▶ _What you should do_: Your output should be the complete listing, repeated exactly.

________

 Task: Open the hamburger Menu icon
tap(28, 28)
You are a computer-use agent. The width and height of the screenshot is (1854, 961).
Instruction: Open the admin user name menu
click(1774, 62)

________

▶ _Answer to the problem_:
 Task: Open the hamburger Menu icon
tap(28, 28)
You are a computer-use agent. The width and height of the screenshot is (1854, 961).
Instruction: Open the admin user name menu
click(1774, 62)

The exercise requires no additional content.